La mejor de las tres pastas fue la carbonara, una carbonara de verdad, nada que ver con lo que muchos españoles entenderíamos como carbonara. La salsa típica de queso, huevo y panceta a daditos conjuga a la perfección con los espaguetti con una cocción perfecta. Realmente muy buena, una de las mejores carbonaras que recuerdo.

Restaurante Pulcinella, trío de pastas
Trío de pastas

No puedo hacer mención a los postres porque ni nos ofrecieron la carta ni la pedimos, directamente pedimos la cuenta. Será para la próxima vez.
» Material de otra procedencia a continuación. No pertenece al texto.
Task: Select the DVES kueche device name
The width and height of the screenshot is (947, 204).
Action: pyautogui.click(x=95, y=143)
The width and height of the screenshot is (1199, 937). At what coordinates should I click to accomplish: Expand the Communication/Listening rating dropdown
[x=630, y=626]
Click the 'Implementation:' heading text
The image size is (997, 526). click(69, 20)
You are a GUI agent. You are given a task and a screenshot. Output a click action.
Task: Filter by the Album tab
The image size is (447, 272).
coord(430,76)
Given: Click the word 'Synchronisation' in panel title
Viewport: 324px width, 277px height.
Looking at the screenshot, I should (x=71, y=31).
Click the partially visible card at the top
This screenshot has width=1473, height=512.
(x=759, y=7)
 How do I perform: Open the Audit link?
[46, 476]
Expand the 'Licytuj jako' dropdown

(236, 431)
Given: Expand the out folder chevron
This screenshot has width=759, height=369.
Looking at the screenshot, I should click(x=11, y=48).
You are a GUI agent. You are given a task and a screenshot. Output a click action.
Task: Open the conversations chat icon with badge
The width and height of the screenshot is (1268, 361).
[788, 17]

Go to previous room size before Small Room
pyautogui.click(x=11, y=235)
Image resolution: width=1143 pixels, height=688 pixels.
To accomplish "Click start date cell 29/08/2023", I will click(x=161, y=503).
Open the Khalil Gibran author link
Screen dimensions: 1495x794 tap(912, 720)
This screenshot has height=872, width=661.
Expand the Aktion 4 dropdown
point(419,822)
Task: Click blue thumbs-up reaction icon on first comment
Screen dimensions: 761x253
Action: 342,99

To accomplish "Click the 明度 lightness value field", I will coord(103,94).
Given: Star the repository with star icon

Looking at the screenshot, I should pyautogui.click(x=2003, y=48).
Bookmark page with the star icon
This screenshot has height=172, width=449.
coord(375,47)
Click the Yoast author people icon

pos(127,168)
Si tomé una copita de vino Shiraz, el típico Nero d’Avola siciliano, en copa tienen poco donde elegir, dos blancos y dos tintos.

Lo mejor del restaurante Pulcinella

  • La calidad de las pastas, con un buen punto de cocción y unos ingredientes de buena calidad para las salsas y acompañamiento.
  • El ambiente y la decoración, similar a cualquier restaurante medio italiano, me transportó por un momento a Italia y me hizo recodar muchas batallitas sobre comida italiana.
  • Atención por parte de la hostess, no dudó en buscar un sitio aunque estaba todo reservado.

Lo que menos me gustó

  • El servicio un tanto despistado, nos trajeron el pan, unas aceitunas de cortesía y un poco de queso cuando ya habían servido el entrante, sería esperable que lo hicieran antes.
  • La rúcula sin avisar, sé que esto es muy particular, siempre suelo preguntar, en este caso no lo hice porque la carta era muy descriptiva, y sí, ahí en el plato de próvola me encontré unas hojitas de rúcula.

Seguro que repito en el restaurante Pulcinella porque me gustó y me pareció un buen restaurante italiano en Madrid. ¿Quizá una ocasión para probar su pizza en la próxima visita?